-- Source data follows --
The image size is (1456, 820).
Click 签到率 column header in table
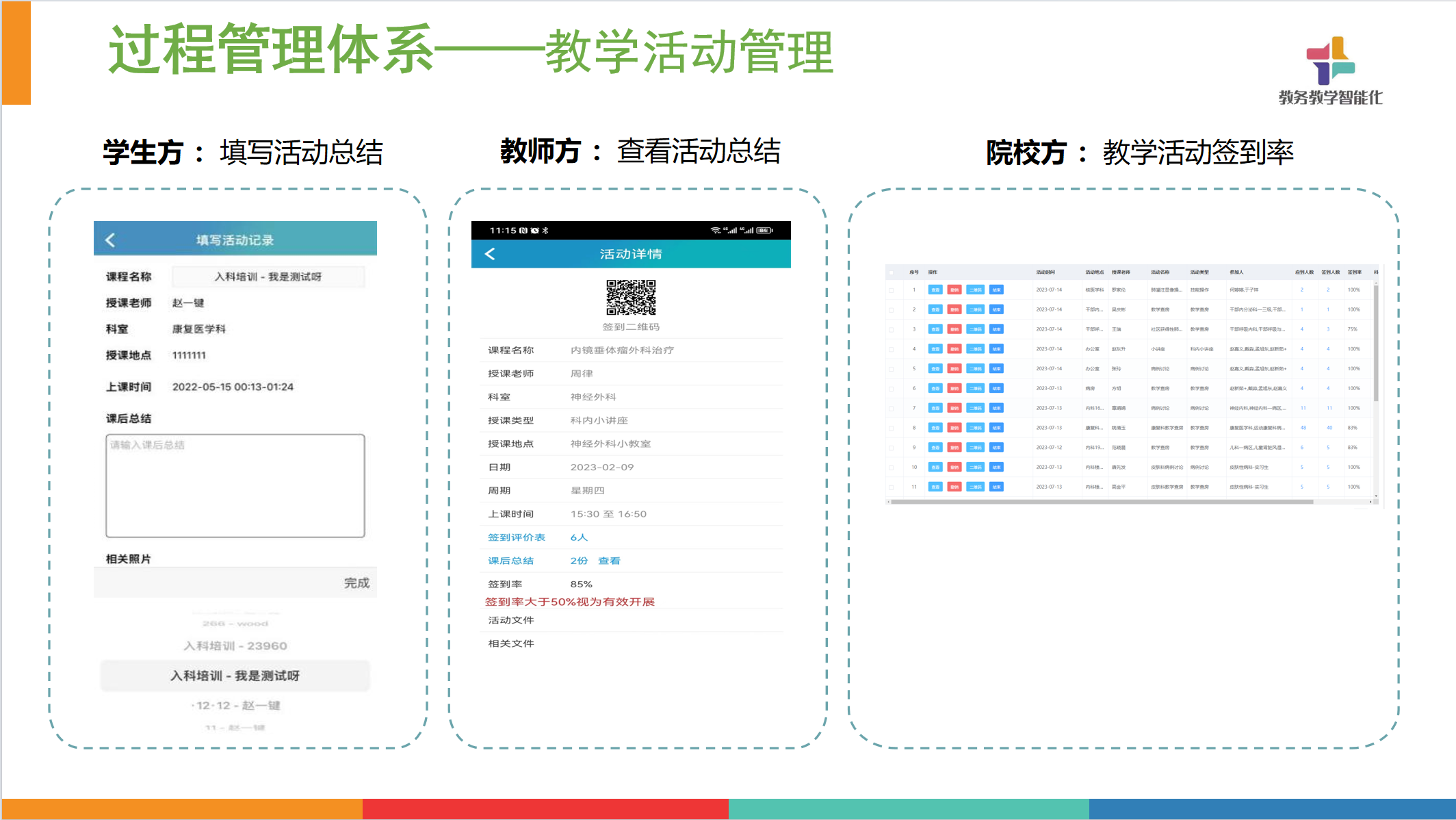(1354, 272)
-- Source data concluded --
-- Source data follows --
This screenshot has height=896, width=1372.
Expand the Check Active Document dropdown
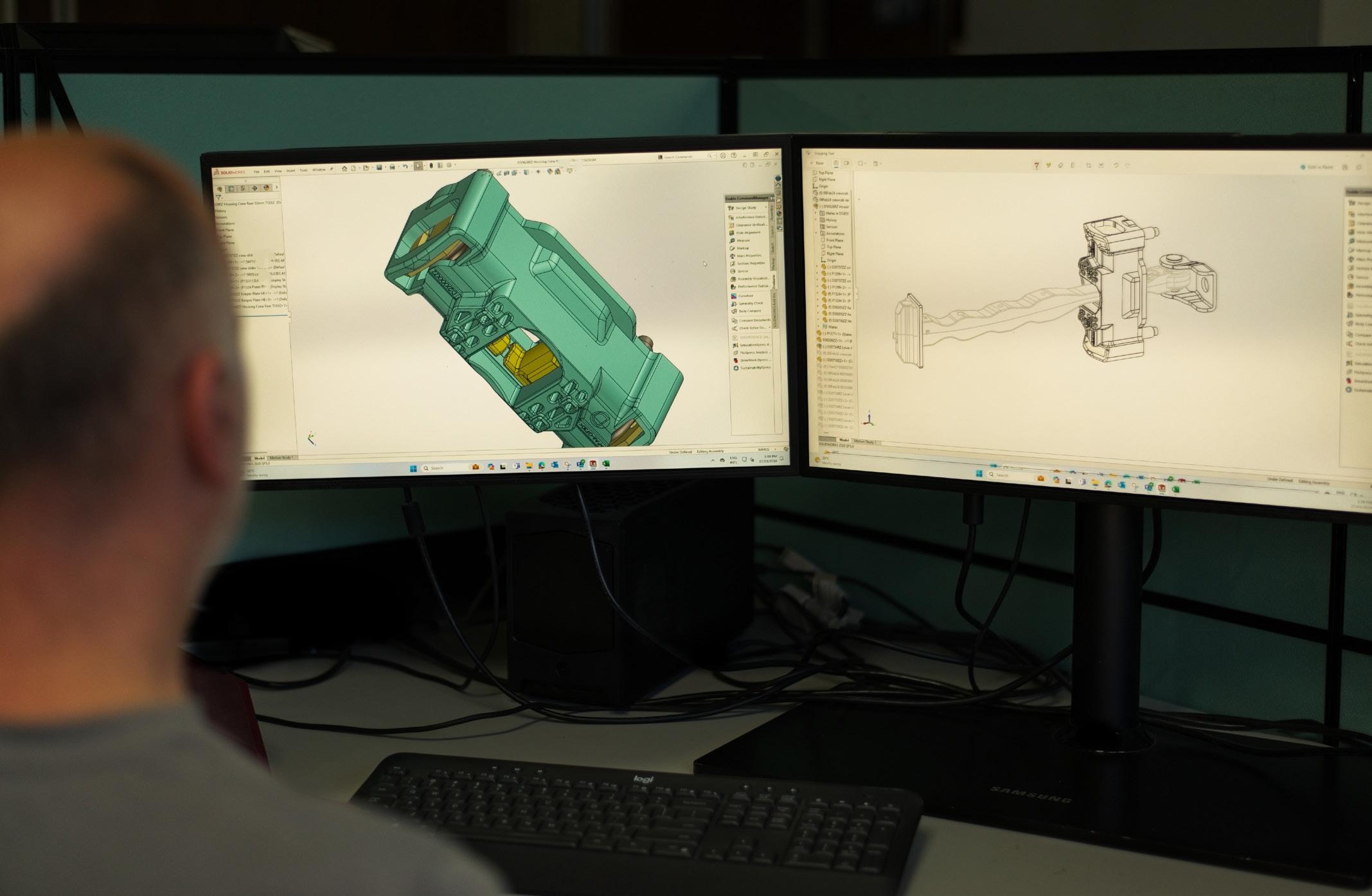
-- Source data concluded --
Your objective: In the data above, find the line with "This screenshot has height=896, width=1372." and the line with "Expand the Check Active Document dropdown". Retype both, plus every line between them, exactly.

Result of the exercise:
This screenshot has height=896, width=1372.
Expand the Check Active Document dropdown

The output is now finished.